Is India’s GCC Growth Momentum Starting to Flatten?
- Posterity Consulting
- Dec 10, 2025
- 3 min read
Updated: Dec 17, 2025

India’s outsourcing advantage is eroding — or at least, no longer unquestioned. The conversation cannot stop at volume, leasing numbers, or headlines. The last two–three quarters reveal structural factors that challenge the sustainability of India’s GCC momentum. The question today is not cost or scale alone — it is whether global firms still see India as a future-reliable bet.
Why the Advantage is Slipping
Companies are asking: is it worth betting on India in the long run, especially when political winds shift?
On professional ethics, Indians—compared with Chinese, British, or Japanese peers—are often seen as lazy, demanding, unreliable, even unethical. This isn’t just talk. Worker engagement in India fell to 19% in 2025, the sharpest drop globally (ADP People at Work). Add to that high stress, low job security, and falling satisfaction (ManpowerGroup), and the perception problem deepens.
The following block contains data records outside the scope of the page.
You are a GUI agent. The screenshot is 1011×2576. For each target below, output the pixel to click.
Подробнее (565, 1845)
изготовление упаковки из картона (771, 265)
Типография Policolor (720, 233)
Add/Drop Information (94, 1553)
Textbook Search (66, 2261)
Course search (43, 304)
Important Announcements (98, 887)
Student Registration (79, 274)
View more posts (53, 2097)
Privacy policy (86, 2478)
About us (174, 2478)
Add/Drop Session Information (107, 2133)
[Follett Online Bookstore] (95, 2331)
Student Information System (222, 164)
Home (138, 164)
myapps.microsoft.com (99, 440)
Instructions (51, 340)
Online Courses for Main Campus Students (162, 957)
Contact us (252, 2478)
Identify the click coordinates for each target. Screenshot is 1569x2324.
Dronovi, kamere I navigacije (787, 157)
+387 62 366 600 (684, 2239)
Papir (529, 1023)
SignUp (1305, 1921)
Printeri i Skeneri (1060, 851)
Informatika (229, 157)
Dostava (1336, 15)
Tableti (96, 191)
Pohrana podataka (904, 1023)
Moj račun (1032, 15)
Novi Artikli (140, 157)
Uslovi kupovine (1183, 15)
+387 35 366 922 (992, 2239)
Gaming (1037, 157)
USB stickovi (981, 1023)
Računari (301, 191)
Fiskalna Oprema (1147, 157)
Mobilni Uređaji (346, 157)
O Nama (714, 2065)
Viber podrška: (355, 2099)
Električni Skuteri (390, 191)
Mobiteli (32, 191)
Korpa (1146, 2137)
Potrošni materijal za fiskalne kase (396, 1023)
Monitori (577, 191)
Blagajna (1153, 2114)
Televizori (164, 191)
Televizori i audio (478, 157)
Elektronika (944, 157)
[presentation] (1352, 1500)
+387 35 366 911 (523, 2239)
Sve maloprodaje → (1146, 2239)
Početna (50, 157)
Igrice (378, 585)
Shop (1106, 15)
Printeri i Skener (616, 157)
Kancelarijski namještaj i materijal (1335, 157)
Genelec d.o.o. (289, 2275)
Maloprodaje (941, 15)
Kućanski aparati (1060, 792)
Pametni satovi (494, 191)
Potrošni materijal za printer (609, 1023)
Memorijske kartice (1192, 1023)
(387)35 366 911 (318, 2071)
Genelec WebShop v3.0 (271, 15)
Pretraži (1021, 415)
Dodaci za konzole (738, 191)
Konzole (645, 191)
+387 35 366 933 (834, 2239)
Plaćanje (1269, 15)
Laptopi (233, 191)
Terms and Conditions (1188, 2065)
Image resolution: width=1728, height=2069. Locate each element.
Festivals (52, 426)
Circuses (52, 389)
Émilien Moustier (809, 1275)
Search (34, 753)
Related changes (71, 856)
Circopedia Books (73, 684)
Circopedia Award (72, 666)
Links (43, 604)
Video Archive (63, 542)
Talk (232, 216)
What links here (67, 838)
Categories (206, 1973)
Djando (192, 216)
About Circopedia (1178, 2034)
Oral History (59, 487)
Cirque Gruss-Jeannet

Geopolitics isn’t helping. Friendshoring and China+1 strategies mean companies are spreading risk across Vietnam, Indonesia, Mexico—India is part of the mix, but not the only hub.
A new layer to this is Western labour mobility tightening. In the last 2–3 years, the US, UK, Canada, Australia and New Zealand have gradually toughened labour movement and onshoring policies. No single dramatic event, but multiple small constraints that cumulatively discourage work relocation.
The over-hiring and boomerang effect is real. India’s IT giants shed ~64,000 jobs in FY24, added only 13,500 in FY25, with muted demand in 2025. Clients see the cycle of hype and cuts and start questioning stability.
Political pressure in Western markets is also rising — protect domestic jobs, reduce work migration outwards. This subtle push affects India’s offshore value equation.
The Offshore Model in Question
This isn’t about one company or one policy. The whole offshoring model is under the scanner:
Global Capability Centers (GCCs)
IT outsourcing
Consulting
India continues to attract GCC announcements, but registrations are expanding faster than headcount absorption. Many centres exist on paper with slow staffing, creating visible growth but limited net jobs.
Yes, GCCs are projected to cross 1,900+ in 2025 and ~2,400 by 2030 (IBEF), but scale ≠ depth.
In many cases, new GCC hiring is offset by outsourcing contraction — creating movement, not creation.
And as feedback notes: automation is becoming the third actor.
If AI reduces headcount-driven work, cheap talent loses advantage — the historical core of the outsourcing engine itself.
Beyond Workforce: The Ecosystem Problem
It’s not just talent, it’s the ecosystem.
Regional divides: In Bangalore, reports of fights and low acceptance; in Maharashtra, demands to change names or communicate in Hindi. No other country is forcing such divides inside workplaces.
Infrastructure fragility: Every monsoon, Bengaluru is in the news. In 2025, heavy rains caused 20+ flight diversions to Chennai and left tech parks waterlogged. Even moderate showers bring chaos—traffic jams, missed SLAs, business disruption. For the world’s “tech hub,” this is a weak signal.
The Larger Picture
All of this together—ethics, geopolitics, fragmentation, regionalism, and civic breakdowns—is inviting a bad image for the country.
Yes, India still has scale:
60% of leading global companies still outsource IT to India.
GCC leasing in H1 2025 jumped 30.8% YoY (JLL), with Bengaluru alone taking 41%.
But two caveats now shape the narrative:
AI threatens linear headcount-driven growth
GCC count growth ≠ proportional job expansion
Add definitional inflation — where captives, IDCs, R&D units, consulting hubs all get clubbed as "GCC" — and visibility becomes noisy. Growth looks large, but impact gets blurred.
The Message Isn’t Decline — It’s Caution
India doesn’t need more hype; it needs proof of resilience, dependability and capability maturity.If we oversell the GCC story while labour mobility tightens and AI reshapes work, the backlash risk is real.
Scaling GCCs is good news.Sustaining them is the real test.